We proposed a novel flow-based encoder-decoder network to detect a human head and shoulders from a video and remove the background to create elegant media for videoconferencing and virtual reality applications.
This is the repository to the paper Flow-based Video Segmentation for Human Head and Shoulders by Zijian Kuang and Xinran Tie.
You will need Python 3.6 and the packages specified in requirements.txt. We recommend setting up a virtual environment with pip and installing the packages there. The correlation layer is implemented in CUDA using CuPy, which is why CuPy is a required dependency. It can be installed using pip install cupy or alternatively using one of the provided binary packages as outlined in the CuPy repository.
Install packages with:
$ pip install -r requirements.txt
Or install with for Windows as per PyTorch official site:
$ pip install torch===1.6.0 torchvision===0.7.0 -f https://download.pytorch.org/whl/torch_stable.html
$ pip install -r requirements.txt
We created our own video segmentation dataset. The dataset includes four online conference style green screen videos. We extracted the data from video and generated ground truth mask for each character, and then we applied virtual background to the frames as our training/testing dataset. You can download the dataset from this link . The data examples are shown as below:
| Input image 1: |
Input image 2: |
|---|---|
| Ground truth 1: |
Ground truth 2: |
To use our code to generate more video segmentation data and groudtruth, you can use the functions in dataset_generator.py
To train our model:
- Create folder structure like the example shows in the picture below, and then dump the training data into the original_training folder, and dump the ground truth data into the ground_truth_training folder:
- Run the training code:
python funet_train.py
optional arguments:
-h, --help show this help message and exit
-e E, --epochs E Number of epochs (default: 10)
-b [B], --batch-size [B]
Batch size (default: 1)
-l [LR], --learning-rate [LR]
Learning rate (default: 0.0001)
-f LOAD, --load LOAD Load model from a .pth file (default: False)
-s SCALE, --scale SCALE
Downscaling factor of the dataset (default: 1)
-v VAL, --validation VAL
Percent of the data that is used as validation (0-100)
(default: 20.0)
-g GPU, --gpu GPU Set the gpu for cuda (default: 0)
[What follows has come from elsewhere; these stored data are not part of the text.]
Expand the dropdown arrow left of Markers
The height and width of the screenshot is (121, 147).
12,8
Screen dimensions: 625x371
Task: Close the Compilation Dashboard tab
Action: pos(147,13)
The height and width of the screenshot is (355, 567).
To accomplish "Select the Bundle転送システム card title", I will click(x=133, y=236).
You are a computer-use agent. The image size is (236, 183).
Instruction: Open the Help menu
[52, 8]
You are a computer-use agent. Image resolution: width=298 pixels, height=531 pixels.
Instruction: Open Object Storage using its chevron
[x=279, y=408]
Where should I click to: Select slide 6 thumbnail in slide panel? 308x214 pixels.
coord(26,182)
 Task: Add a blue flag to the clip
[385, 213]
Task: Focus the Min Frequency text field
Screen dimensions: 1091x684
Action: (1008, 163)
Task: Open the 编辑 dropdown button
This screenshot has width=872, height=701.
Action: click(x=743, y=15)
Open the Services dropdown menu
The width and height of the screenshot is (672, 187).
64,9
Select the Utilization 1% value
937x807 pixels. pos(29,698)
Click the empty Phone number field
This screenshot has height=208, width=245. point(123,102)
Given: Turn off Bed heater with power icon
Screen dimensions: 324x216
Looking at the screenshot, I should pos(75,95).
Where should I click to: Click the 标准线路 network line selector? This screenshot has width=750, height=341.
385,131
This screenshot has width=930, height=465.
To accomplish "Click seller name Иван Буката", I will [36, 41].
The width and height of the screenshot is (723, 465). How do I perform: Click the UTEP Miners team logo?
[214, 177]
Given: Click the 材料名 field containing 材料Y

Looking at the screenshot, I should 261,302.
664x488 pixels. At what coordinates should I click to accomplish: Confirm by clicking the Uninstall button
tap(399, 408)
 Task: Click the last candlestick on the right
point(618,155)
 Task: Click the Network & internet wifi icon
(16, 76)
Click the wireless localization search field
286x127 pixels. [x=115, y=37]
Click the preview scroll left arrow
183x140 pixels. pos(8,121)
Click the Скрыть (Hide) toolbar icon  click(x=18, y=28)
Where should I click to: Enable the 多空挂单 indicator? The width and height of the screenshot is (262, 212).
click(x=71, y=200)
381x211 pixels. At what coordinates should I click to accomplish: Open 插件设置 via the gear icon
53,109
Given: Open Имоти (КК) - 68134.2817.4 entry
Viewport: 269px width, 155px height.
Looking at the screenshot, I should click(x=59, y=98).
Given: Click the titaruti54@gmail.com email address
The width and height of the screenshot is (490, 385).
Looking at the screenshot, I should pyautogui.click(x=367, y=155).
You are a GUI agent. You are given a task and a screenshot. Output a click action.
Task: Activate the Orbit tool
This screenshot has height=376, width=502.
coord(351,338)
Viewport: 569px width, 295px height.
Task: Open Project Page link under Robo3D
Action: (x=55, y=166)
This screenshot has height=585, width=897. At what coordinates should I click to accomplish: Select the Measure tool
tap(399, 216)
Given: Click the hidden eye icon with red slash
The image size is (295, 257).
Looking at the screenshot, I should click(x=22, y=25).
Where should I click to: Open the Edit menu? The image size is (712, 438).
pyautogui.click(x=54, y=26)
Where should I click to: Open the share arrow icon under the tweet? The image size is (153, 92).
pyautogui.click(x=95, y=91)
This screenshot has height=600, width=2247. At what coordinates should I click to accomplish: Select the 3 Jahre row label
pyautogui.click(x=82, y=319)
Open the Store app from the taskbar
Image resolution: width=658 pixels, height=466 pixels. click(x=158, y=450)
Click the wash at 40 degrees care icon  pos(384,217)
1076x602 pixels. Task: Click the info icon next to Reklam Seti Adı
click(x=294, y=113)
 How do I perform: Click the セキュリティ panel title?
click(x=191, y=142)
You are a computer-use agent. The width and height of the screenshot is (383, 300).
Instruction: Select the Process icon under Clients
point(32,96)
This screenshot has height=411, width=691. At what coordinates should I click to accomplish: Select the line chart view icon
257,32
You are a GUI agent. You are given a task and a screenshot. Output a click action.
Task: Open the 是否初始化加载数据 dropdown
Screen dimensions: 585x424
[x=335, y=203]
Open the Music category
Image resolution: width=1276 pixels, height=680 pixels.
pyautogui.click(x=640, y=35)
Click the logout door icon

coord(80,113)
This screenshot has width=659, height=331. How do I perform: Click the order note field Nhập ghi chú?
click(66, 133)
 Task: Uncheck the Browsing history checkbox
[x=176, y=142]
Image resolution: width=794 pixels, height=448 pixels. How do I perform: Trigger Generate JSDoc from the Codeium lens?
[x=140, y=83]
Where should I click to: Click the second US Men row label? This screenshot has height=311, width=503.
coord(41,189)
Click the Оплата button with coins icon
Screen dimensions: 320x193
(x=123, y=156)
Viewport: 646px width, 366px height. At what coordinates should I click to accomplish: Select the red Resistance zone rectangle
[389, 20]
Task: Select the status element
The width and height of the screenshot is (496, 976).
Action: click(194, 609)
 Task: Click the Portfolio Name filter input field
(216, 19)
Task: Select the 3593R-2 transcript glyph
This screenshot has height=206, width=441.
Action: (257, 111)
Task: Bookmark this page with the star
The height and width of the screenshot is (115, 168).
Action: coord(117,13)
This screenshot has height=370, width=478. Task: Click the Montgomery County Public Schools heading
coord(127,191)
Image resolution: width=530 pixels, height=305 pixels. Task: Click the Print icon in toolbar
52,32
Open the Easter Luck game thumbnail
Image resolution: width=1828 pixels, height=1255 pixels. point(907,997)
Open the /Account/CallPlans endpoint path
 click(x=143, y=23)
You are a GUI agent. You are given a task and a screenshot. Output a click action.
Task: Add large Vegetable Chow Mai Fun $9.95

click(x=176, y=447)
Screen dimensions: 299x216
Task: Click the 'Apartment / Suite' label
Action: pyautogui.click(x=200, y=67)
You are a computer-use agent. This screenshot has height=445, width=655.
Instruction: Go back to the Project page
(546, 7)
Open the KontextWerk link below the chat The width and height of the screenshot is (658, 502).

To predict using our model:
- Dump the testing data into the original_testing folder, and dump the ground truth data into the ground_truth_testing folder.
- Run the predicting code:
python funet_predict.py
optional arguments:
-h, --help show this help message and exit
--model FILE, -m FILE
Specify the file in which the model is stored
(default: checkpoints/CP_epoch7.pth)
--img INPUT [INPUT ...], -img INPUT [INPUT ...]
Path of original image dataset (default:
dataset/original_testing/)
--mask INPUT [INPUT ...], -mask INPUT [INPUT ...]
Path of ground truth mask dataset (default:
dataset/ground_truth_testing/)
--output INPUT [INPUT ...], -o INPUT [INPUT ...]
path of ouput dataset (default: dataset/mask_output/)
--no-viz, -v No visualize the dataset as they are processed
(default: False)
--no-save, -n Do not save the output masks (default: False)
--no-eval, -e Do not run evaluation. (default: False)
--mask-threshold MASK_THRESHOLD, -t MASK_THRESHOLD
Minimum probability value to consider a mask pixel
white (default: 0.5)
--scale SCALE, -s SCALE
Scale factor for the input dataset (default: 1)
-g GPU, --gpu GPU Set the gpu for cuda (default: 0)
We want to thank the work of the pythorch-pwc that implemented by sniklaus, we have used the pytorch-pwc to estimate optical flow in our project.
[1] @inproceedings{Sun_CVPR_2018,
author = {Deqing Sun and Xiaodong Yang and Ming-Yu Liu and Jan Kautz},
title = {{PWC-Net}: {CNNs} for Optical Flow Using Pyramid, Warping, and Cost Volume},
booktitle = {IEEE Conference on Computer Vision and Pattern Recognition},
year = {2018}
}
[2] @misc{pytorch-pwc,
author = {Simon Niklaus},
title = {A Reimplementation of {PWC-Net} Using {PyTorch}},
year = {2018},
howpublished = {\url{https://github.com/sniklaus/pytorch-pwc}}
}
[3] @misc{U-Net,
author = {Olaf Ronneberger, Philipp Fischer, Thomas Brox},
title = {U-Net: Convolutional Networks for Biomedical Image Segmentation},
year = {2015},
howpublished = {\url{https://arxiv.org/abs/1505.04597}}
}
This project is licensed under the MIT License.